And the Quebec government is suing to challenge the appointment of Marc Nadon, who has not lived in Quebec for long:
The Quebec government says it will challenge the appointment of Justice Marc Nadon to the Supreme Court of Canada, in what legal scholars say appears to be a first in the court’s 138-year history.
“It is certain we will make sure Quebec’s voice is heard on the Supreme Court,” Alexandre Cloutier, the province’s Intergovernmental Affairs Minister, said Thursday. “We have the right to three judges and will demand it.”He expressed concern that a media report said Justice Nadon has not lived in Quebec for a long time. The Supreme Court Act mandates that three judges from the province sit on the court, but contains no residency requirement for Quebec nominees. Justice Nadon practised law with a Montreal firm for 20 years before joining the Federal Court in 1993.

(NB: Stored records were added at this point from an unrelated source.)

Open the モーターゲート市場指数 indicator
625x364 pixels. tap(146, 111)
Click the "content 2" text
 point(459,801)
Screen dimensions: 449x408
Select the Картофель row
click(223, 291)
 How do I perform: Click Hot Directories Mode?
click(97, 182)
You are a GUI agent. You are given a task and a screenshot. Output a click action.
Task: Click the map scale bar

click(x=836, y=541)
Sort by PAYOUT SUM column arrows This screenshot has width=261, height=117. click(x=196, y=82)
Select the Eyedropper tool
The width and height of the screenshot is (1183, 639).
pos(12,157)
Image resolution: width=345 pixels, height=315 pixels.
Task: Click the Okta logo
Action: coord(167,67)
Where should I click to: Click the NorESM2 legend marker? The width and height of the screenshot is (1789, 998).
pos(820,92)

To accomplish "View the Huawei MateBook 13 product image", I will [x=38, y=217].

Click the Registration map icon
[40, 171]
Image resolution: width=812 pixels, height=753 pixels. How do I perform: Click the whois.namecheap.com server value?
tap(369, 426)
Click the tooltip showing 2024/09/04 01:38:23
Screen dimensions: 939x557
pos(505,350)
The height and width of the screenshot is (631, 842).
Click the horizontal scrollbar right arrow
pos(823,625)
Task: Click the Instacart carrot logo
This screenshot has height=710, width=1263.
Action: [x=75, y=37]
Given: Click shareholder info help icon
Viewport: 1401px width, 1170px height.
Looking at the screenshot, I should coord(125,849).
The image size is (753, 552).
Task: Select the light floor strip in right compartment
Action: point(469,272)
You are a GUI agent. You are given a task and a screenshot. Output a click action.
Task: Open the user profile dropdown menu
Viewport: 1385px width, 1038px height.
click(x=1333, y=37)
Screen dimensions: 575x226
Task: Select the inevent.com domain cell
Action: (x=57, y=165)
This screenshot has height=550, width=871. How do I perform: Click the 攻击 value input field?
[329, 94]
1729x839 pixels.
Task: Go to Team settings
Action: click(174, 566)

And the Canadian Supreme Court may be called upon to decide if their new colleague should be seated.
Separately from the province’s challenge, the Barreau du Québec, representing 24,500 lawyers, urged the federal government to expedite matters by asking the Supreme Court of Canada to rule on whether the appointment is allowed under the Supreme Court Act.
If the U.S. Supreme Court adopts any geographic quotas, I would propose that we need a Justice from Staten Island. Why should that be the only borough left out? Justice Kagan agrees: “We’re waiting for that Staten Island judge.”